* Exercise brief: Count, in the listing that follows, every line containing the word "Trophée". Give the number by itself.

* Record set:
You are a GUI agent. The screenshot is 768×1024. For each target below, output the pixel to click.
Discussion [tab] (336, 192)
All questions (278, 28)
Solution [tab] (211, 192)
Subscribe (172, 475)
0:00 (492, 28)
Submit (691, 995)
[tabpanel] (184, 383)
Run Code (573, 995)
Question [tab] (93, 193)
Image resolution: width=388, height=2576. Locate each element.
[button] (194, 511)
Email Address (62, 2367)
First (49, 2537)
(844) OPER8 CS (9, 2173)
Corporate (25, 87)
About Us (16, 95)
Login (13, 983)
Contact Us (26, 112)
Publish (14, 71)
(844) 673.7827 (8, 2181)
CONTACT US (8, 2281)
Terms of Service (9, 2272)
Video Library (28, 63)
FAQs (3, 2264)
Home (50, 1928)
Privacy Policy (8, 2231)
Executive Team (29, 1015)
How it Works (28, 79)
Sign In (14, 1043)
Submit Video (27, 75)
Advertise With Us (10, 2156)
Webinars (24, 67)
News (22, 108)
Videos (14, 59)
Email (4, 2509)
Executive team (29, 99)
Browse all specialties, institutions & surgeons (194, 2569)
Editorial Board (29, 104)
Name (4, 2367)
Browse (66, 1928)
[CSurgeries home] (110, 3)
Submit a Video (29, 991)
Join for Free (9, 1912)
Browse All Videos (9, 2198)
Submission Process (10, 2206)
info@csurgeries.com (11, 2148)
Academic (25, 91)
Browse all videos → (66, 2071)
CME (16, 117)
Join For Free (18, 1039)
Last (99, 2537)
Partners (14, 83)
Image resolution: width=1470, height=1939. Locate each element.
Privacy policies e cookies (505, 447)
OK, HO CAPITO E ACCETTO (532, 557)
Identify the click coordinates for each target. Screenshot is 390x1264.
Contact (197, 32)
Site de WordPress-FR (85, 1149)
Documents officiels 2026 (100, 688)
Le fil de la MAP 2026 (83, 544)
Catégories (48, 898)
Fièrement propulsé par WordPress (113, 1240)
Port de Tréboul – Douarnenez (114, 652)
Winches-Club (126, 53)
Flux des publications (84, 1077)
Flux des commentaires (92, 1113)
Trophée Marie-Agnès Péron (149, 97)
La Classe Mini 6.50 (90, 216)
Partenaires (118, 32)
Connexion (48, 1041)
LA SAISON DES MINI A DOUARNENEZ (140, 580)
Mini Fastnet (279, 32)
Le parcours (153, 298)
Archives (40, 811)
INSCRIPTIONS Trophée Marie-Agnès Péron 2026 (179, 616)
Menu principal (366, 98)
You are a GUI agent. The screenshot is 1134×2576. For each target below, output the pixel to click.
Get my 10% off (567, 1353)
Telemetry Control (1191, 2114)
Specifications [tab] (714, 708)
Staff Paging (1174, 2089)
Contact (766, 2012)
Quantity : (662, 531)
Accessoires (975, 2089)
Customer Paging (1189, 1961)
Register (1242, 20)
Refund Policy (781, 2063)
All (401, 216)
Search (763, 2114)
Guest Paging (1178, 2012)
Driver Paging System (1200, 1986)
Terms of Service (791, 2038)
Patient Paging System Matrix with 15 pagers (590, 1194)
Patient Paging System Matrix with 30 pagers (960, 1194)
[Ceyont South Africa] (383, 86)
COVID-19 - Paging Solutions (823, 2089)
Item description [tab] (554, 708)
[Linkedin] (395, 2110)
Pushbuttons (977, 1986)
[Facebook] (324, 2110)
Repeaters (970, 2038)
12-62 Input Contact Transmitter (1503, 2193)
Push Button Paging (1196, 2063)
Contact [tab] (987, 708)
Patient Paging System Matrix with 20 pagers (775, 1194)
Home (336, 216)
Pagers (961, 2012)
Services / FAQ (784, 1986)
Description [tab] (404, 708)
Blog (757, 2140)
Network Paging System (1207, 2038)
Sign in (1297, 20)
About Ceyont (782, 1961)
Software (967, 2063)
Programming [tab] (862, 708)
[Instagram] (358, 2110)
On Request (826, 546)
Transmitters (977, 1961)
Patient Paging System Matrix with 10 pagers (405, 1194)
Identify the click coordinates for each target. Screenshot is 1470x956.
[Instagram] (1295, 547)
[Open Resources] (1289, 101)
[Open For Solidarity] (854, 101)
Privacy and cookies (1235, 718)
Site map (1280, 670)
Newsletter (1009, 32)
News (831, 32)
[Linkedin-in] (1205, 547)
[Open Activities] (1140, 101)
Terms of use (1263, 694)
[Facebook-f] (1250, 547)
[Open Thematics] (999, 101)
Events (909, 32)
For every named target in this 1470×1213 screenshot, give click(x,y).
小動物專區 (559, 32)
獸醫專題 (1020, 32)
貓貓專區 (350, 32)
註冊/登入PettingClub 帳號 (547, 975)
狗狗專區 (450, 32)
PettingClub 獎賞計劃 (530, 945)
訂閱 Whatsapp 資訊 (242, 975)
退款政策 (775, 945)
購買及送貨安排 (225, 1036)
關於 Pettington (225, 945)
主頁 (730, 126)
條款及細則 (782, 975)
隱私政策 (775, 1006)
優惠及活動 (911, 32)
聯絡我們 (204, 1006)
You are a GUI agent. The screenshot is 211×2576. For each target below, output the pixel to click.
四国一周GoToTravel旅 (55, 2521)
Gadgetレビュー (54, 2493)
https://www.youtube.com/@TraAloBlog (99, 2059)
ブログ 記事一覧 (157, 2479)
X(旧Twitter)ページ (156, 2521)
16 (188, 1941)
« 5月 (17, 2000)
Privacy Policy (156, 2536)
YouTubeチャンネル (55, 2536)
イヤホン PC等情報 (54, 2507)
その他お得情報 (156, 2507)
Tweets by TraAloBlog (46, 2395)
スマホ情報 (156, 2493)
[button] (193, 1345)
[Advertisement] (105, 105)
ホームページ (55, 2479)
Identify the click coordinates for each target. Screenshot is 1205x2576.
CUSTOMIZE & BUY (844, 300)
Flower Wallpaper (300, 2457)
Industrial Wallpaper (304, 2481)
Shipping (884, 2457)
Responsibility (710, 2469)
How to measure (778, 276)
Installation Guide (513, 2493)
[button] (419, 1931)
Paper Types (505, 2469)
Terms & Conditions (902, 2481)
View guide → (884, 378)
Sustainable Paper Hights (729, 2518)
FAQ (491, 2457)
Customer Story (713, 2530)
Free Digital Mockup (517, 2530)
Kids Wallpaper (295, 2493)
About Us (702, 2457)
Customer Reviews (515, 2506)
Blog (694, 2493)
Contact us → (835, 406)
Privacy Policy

* Exercise solution: 2